▸ Work order
When you come to a picture, pass over it, and set down the entries below exactly.

▸ Source records
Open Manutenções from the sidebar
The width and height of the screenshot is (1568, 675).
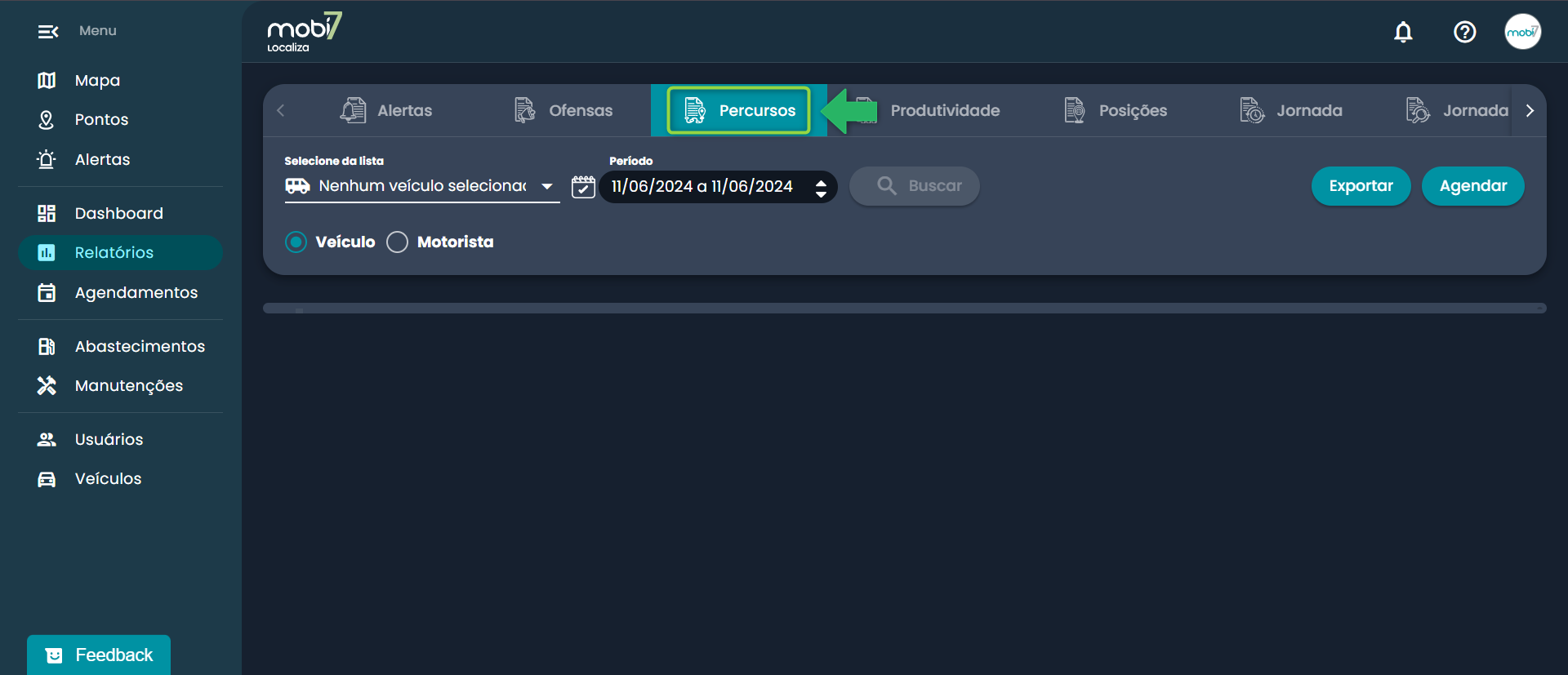(x=128, y=385)
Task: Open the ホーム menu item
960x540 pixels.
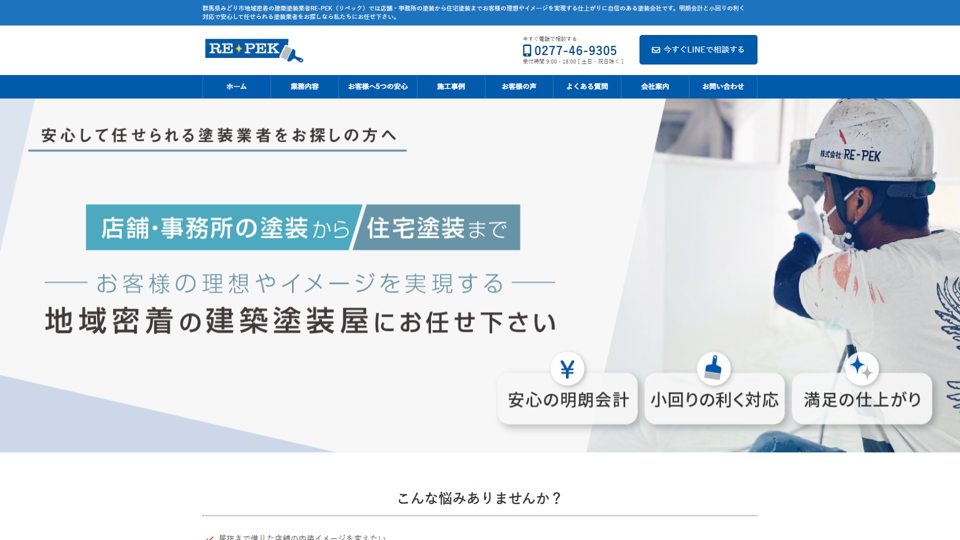Action: pos(236,87)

▸ Exercise result
Open Manutenções from the sidebar
The width and height of the screenshot is (1568, 675).
(x=128, y=385)
Task: Open the ホーム menu item
960x540 pixels.
Action: pos(236,87)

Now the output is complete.